## Things to do
#1 List each way to lose the Oldest Game that the investing passage gives.
#2 Please set down the investing passage word for word, everything from "When Ben and" down to "our investment frameworks.".
··· Passage to read
Investing in ways that reflect a belief that asset classes have embedded inertial assumptions (like say, multiples) but with uncertainty about a catalyst for changing them is not unusual at all. It’s the basis for a huge swath of classic investment strategies! Uh, value? Even when we feel like the catalyst of market action is plain, believing that the magnitude of the market’s response to it is wholly related to that catalyst and not the catalyzed reexamination of other factors will not lead to a useful forward-looking analysis of positioning.
When Ben and I went independent back in 2018, one of the first things he wrote was the Things Fall Apart series. In the third installment, he focused on distinguishing between the big recurring macro risks faced by investors, and one big unknown. He used the example of the Oldest Game from the marvelous Neil Gaiman’s Sandman to illustrate the difference in kind – not magnitude – of accommodating uncertainty in our investment frameworks.
The Oldest Game is a clever construction in which two players in turn conjure identities capable of defeating the identity selected by the other player on his prior turn.
There are many ways to lose the Oldest Game. Failure of nerve, hesitation, being unable to shift into a defensive shape. Lack of imagination.”Neil Gaiman, from Sandman
The structurally bullish will warn us against failure of nerve. The traders will warn us against hesitation. The structurally bearish will warn us about being unable to shift into a defensive shape.
······
··· Supplied entries
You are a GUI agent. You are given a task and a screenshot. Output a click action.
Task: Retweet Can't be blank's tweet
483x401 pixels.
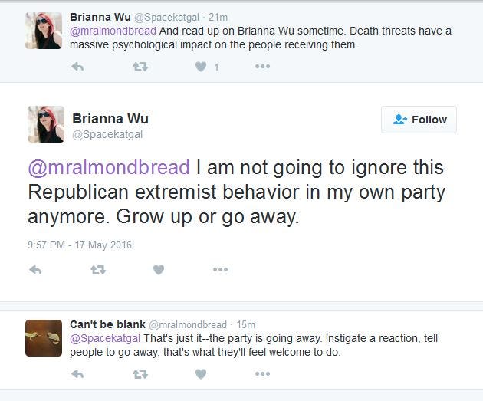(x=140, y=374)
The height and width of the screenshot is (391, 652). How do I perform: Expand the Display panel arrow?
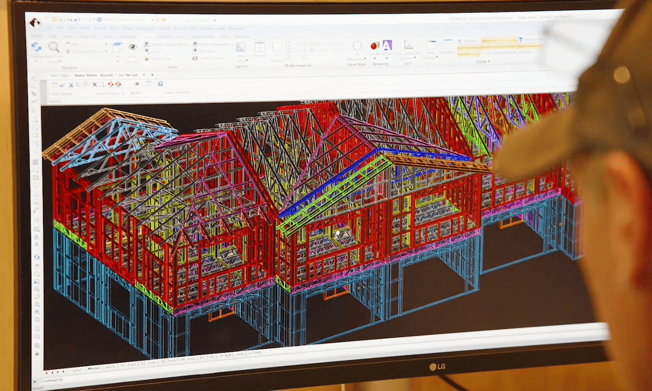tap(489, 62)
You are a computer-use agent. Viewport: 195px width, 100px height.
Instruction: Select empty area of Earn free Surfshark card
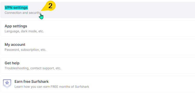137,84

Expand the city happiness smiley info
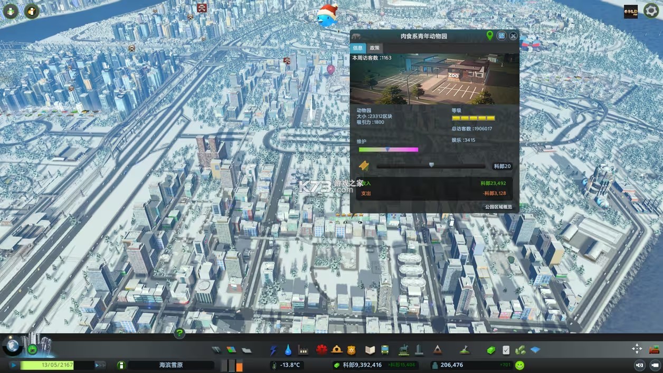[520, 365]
······
··· Supplied entries
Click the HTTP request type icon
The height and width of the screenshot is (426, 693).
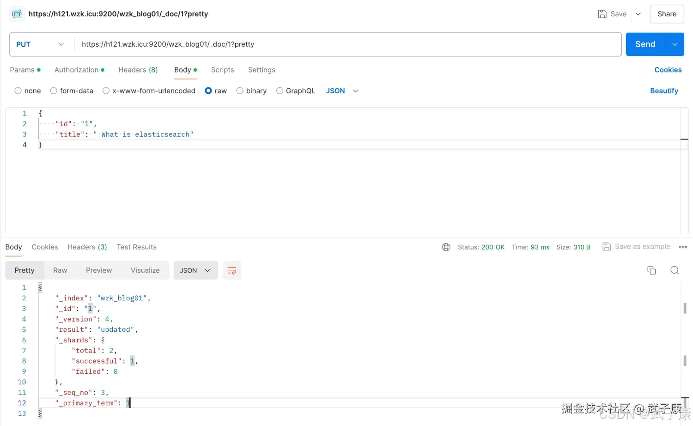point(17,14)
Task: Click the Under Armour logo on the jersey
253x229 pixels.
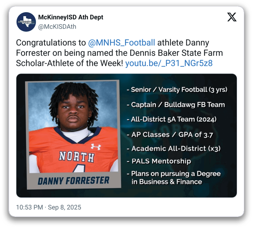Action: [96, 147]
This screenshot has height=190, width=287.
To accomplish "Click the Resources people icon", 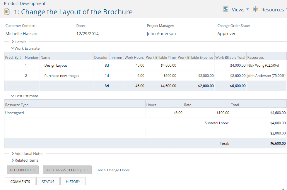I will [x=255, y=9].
······
··· Supplied entries
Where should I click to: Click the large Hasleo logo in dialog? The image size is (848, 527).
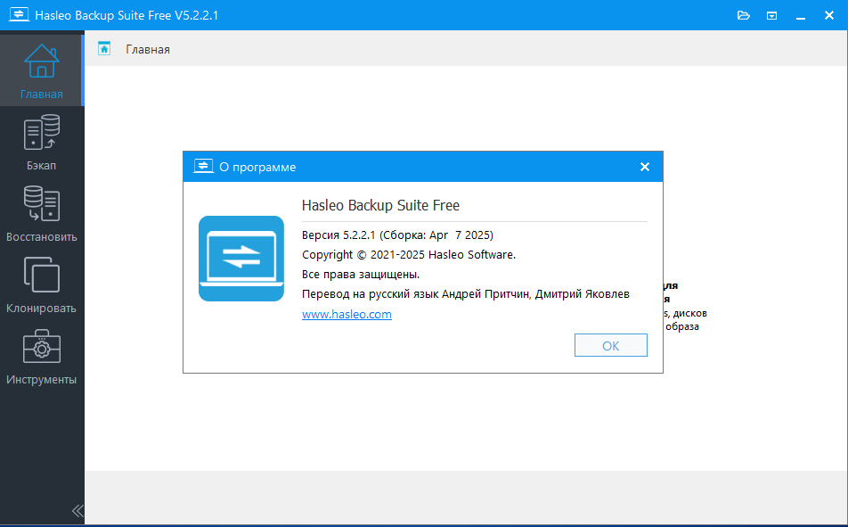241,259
······
## Task-by-task results
#1
Failure of nerve
Hesitation
Being unable to shift into a defensive shape
Lack of imagination

#2
When Ben and I went independent back in 2018, one of the first things he wrote was the Things Fall Apart series. In the third installment, he focused on distinguishing between the big recurring macro risks faced by investors, and one big unknown. He used the example of the Oldest Game from the marvelous Neil Gaiman’s Sandman to illustrate the difference in kind – not magnitude – of accommodating uncertainty in our investment frameworks.